I haven’t written much lately. There has been a LOT going on and not all of it has been good. And so… I haven’t been writing… not for any of my blogs, not in my personal journal, not even in my Mass journal. I’ve had no peace and quiet to write. My brain spinning as fast as it can go and nothing filtering out. The thing is though, it is through writing that I find peace. It is through writing that I filter my life. I often take my personal journal to Mass. I go early for confession and then to sit before the Blessed Sacrament.  And while I sit there I talk but really mostly listen to what Jesus has to say.


Where I attend Mass most often adoration is for one hour immediately prior to each Mass. So on Saturday afternoons, I arrive about 3:00 to rest in the peace of Jesus in that hour. But I haven’t been doing that. Sometimes, I don’t even go to Mass there. I’ve gone to different places at different times. The craziness of it all has not let me settle. Along with the rest of my life being busy, I’ve had no routine.

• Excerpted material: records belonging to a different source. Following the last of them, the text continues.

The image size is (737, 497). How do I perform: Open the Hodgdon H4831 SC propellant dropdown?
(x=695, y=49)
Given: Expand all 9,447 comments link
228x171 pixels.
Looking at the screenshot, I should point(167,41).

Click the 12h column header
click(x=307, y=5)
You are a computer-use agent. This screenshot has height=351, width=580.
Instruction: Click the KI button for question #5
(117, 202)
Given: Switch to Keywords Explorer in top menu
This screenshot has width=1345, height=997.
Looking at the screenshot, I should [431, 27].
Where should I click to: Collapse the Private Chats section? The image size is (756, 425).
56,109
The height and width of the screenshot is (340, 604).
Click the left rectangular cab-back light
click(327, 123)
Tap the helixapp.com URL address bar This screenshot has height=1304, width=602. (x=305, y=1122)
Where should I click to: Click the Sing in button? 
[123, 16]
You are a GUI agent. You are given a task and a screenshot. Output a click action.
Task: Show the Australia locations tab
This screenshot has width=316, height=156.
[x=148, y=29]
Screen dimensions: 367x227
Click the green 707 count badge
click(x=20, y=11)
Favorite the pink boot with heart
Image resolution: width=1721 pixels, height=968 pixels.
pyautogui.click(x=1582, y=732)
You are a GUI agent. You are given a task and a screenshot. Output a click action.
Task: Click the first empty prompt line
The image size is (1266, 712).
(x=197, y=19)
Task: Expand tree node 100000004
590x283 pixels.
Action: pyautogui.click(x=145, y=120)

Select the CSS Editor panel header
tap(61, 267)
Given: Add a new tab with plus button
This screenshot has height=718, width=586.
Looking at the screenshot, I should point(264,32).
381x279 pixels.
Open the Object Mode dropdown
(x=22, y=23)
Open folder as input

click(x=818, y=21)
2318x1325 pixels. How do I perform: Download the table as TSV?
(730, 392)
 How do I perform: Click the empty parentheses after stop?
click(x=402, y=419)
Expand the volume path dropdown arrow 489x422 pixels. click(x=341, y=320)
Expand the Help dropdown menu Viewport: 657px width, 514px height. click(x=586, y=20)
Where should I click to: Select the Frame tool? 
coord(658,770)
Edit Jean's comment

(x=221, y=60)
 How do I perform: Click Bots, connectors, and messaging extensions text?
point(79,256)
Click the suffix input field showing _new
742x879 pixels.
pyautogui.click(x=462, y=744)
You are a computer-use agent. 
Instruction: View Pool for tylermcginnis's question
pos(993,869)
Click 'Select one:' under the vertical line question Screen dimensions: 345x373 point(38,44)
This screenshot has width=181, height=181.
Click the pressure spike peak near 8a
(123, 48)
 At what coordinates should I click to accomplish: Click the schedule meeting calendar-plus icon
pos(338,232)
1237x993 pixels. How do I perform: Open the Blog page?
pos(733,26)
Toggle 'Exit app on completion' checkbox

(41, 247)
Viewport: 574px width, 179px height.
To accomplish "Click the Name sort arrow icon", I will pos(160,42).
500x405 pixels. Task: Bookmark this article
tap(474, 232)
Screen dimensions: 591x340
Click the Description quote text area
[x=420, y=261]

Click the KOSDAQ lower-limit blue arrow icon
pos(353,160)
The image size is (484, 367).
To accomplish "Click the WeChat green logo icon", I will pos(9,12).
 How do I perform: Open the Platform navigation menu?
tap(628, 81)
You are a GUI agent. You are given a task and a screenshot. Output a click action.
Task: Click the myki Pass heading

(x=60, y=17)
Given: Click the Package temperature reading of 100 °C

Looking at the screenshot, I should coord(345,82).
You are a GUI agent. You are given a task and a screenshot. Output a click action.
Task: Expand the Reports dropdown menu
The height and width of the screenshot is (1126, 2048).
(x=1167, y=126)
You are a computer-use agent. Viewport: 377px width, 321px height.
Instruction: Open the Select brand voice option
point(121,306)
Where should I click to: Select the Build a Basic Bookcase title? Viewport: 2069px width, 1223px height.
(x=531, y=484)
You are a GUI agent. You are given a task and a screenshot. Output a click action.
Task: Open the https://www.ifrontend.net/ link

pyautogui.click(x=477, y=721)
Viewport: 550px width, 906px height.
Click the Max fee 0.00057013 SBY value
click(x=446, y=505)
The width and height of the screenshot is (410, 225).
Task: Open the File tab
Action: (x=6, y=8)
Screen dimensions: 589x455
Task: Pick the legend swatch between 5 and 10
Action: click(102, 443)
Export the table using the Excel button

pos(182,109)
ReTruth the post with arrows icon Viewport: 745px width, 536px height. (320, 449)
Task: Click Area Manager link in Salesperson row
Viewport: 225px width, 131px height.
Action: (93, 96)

There is comfort in routine sometimes. Then last weekend I returned to my church and with Monsignor back from an injury, it hit me… the simple words we here at every Mass, “Peace I leave with you; My peace I give to you”- It was precisely the Peace of Christ that I have not had! I have allowed things of this world to direct me all the while unsettling me. I have been going through the motions but not really engaging because there was no peace within me. I had allowed that peace to be interrupted. I had allowed things of this world to pull me in so many directions. I was rarely home and when I was home I was “busy” – working on an afghan, making baked goods for my bakery, and of course, cleaning. I wasn’t doing things that settle my soul. I had let my “heart be troubled” and afraid.

As a runner, I once asked my coach, “When do you know you are no longer running away from something, but running towards something?” He responded, “when you ask that question, you have begun.” I think my busy-ness was to run away. To not have to look into my heart and see what was there. To not have to sit in prayer and hear what was said.  And you know what? If we take time to listen to our Lord, the things we hear are always with love. Even the things we don’t want to hear. And with that love comes His Peace.

John 14:27 Peace I leave with you; My peace I give to you; not as the world gives do I give to you. Do not let your heart be troubled, nor let it be fearful.